Aujourd'hui, il est de nouveau mis en accusation par contumace dans le procès de l'attentat à l'encontre de Rachid Karamé, sans aucun moyen de se défendre.
Je demande qu'il soit transféré au Liban afin d'y être jugé, pour qu'il puisse assurer sa défense car il est innocent."

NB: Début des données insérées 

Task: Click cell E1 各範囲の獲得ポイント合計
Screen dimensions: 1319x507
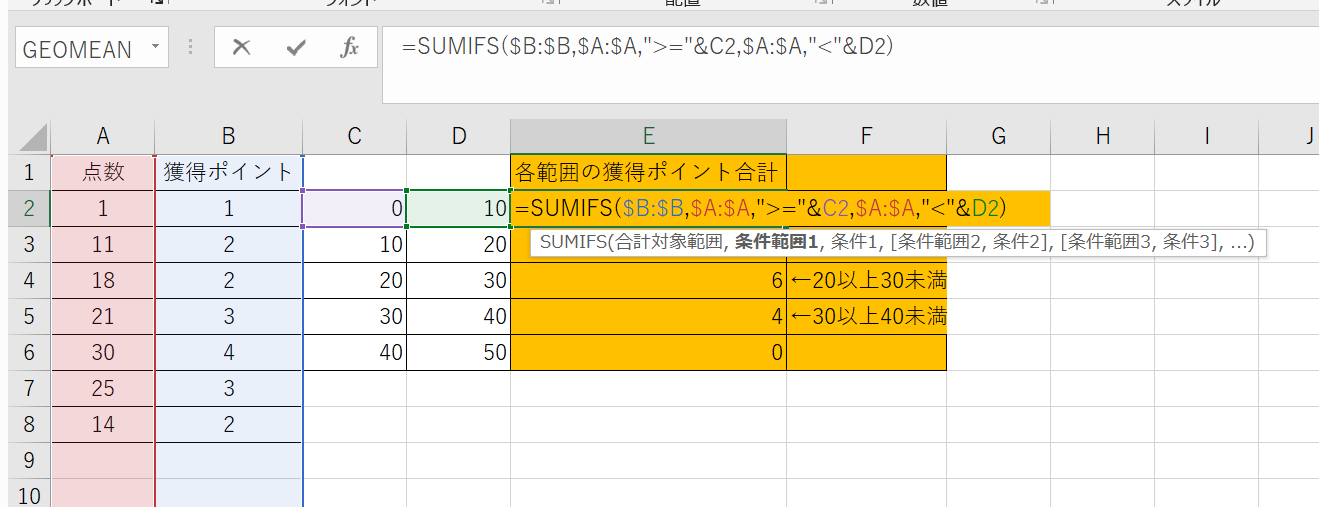Action: click(647, 172)
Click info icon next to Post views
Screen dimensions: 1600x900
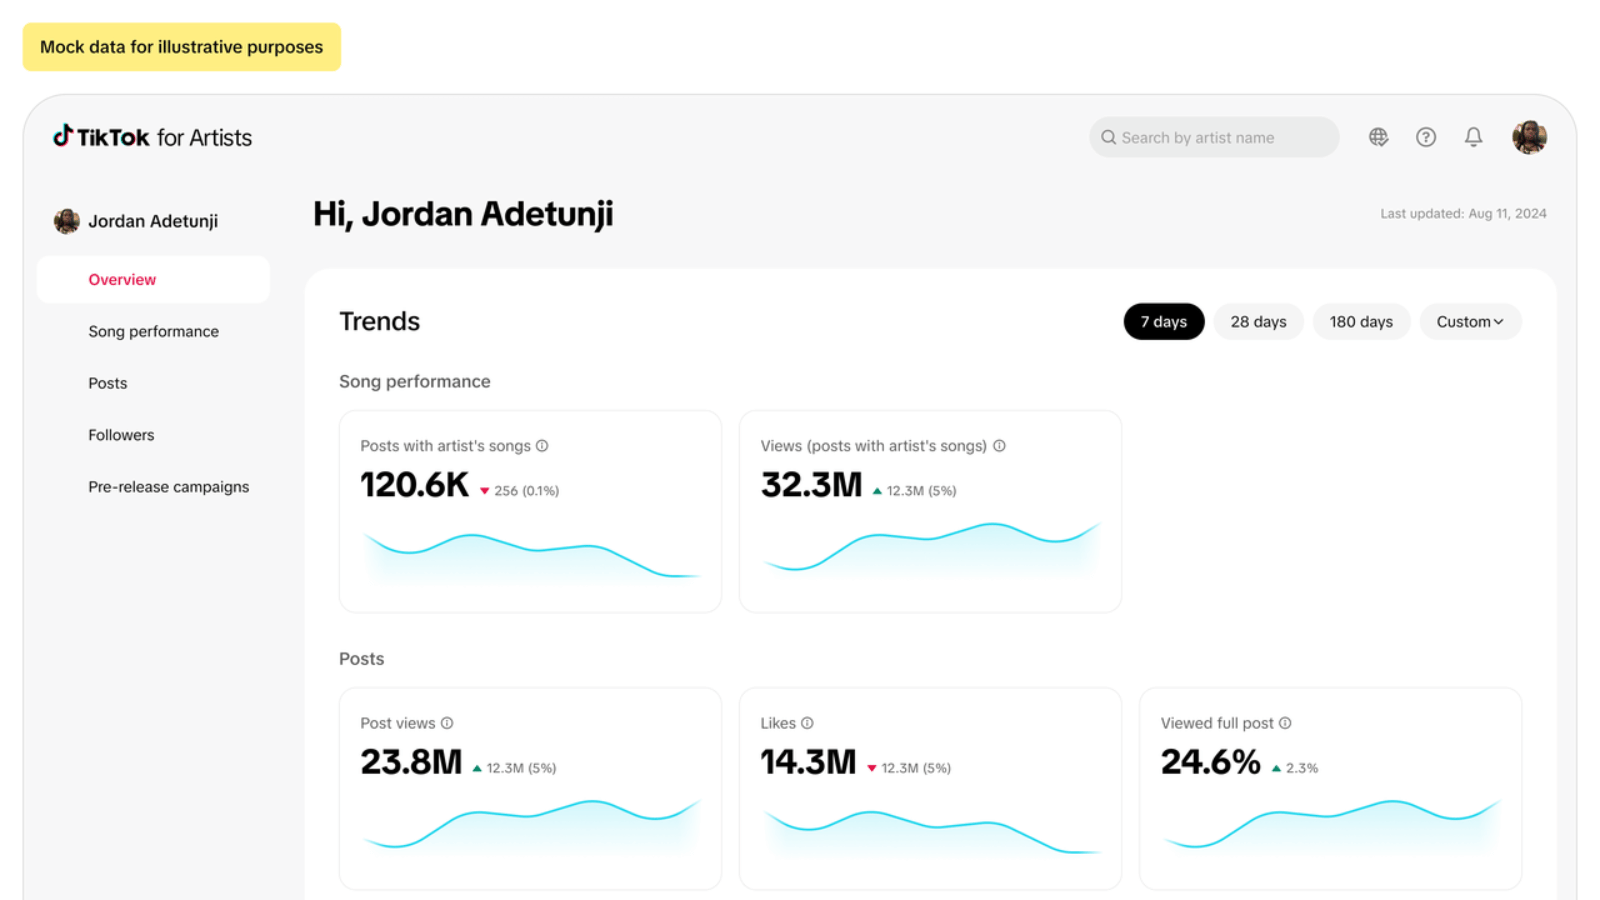(x=447, y=723)
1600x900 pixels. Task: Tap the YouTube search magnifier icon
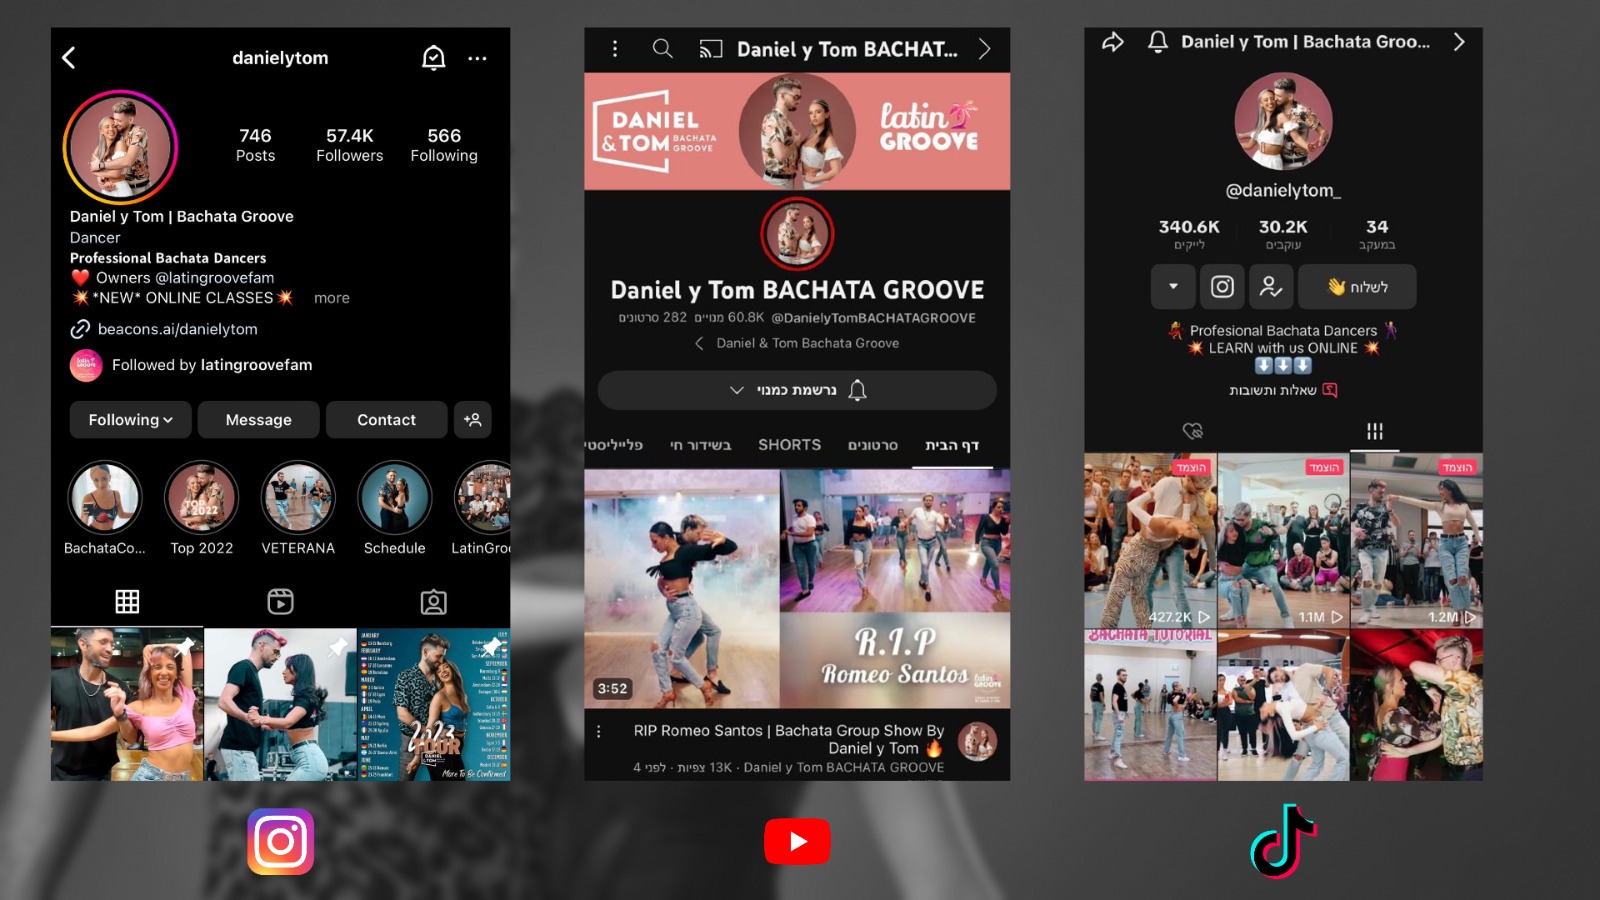click(662, 48)
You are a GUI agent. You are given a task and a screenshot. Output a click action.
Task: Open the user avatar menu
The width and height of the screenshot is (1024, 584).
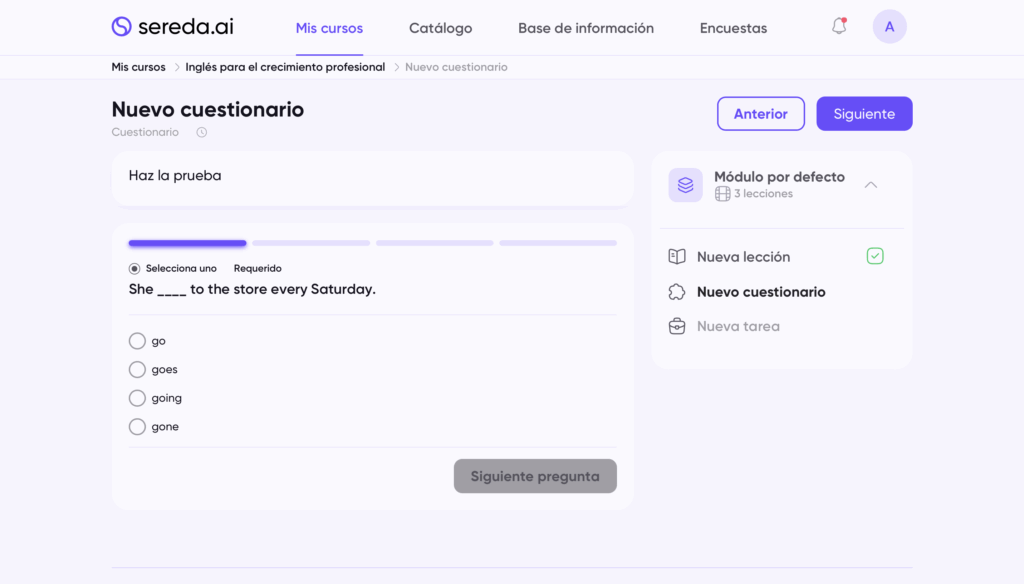[889, 27]
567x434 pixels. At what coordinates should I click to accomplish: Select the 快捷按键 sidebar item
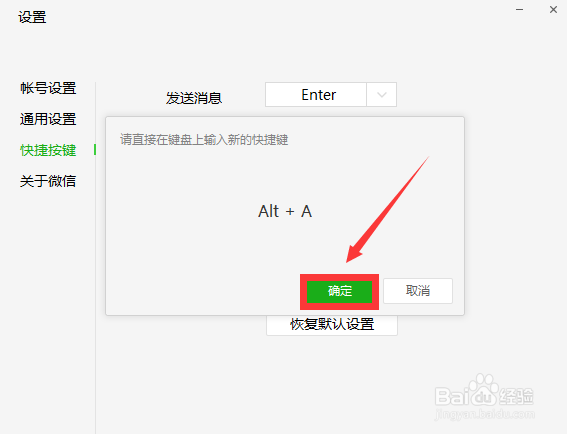point(48,150)
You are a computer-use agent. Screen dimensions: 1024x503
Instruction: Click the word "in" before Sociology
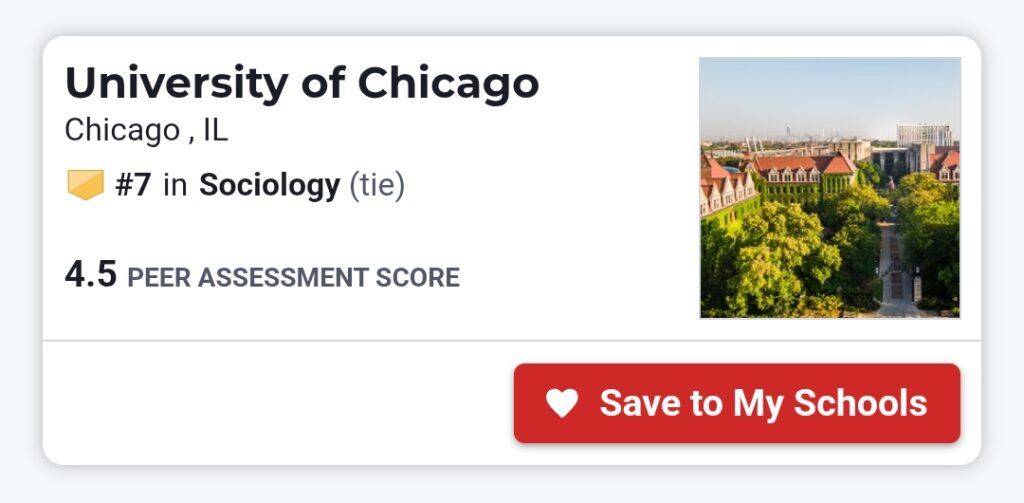(175, 186)
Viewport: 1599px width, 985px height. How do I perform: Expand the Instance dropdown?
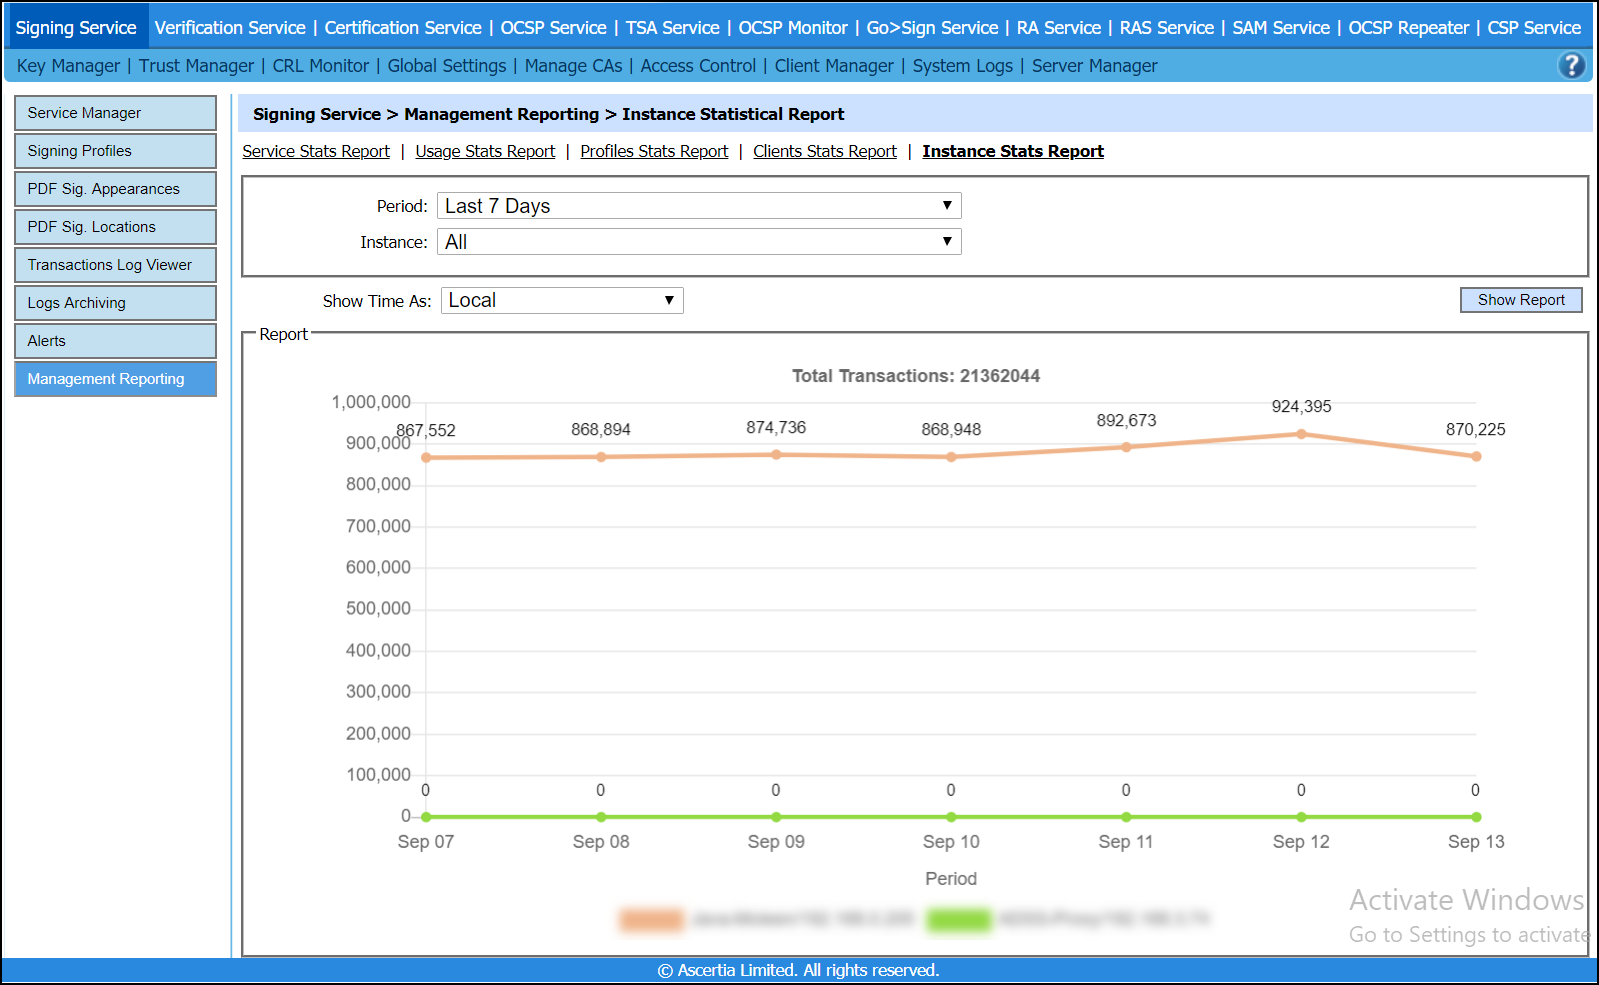(699, 242)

La demande de sa mère a finalement été entendue au bout de quatre ans. Début mars 1998, Kaytel HAYEK a été remis à la Justice Libanaise. Depuis sa détention en Syrie, il souffre de la tuberculose et a dû être hospitalisé au Liban avant d'être à nouveau emprisonné au Ministère de la Défense. Les dossiers des procès dans lesquels il est mis en cause ont donc été réouverts contre lui. Pourtant, Kaytel HAYEK aurait, selon ses propres dires, déjà été "jugé" secrètement par un tribunal de campagne libano-syrien et condamné pour les crimes qui lui sont aujourd'hui reprochés, avant son transfert en Syrie, où il a finalement été amnistié.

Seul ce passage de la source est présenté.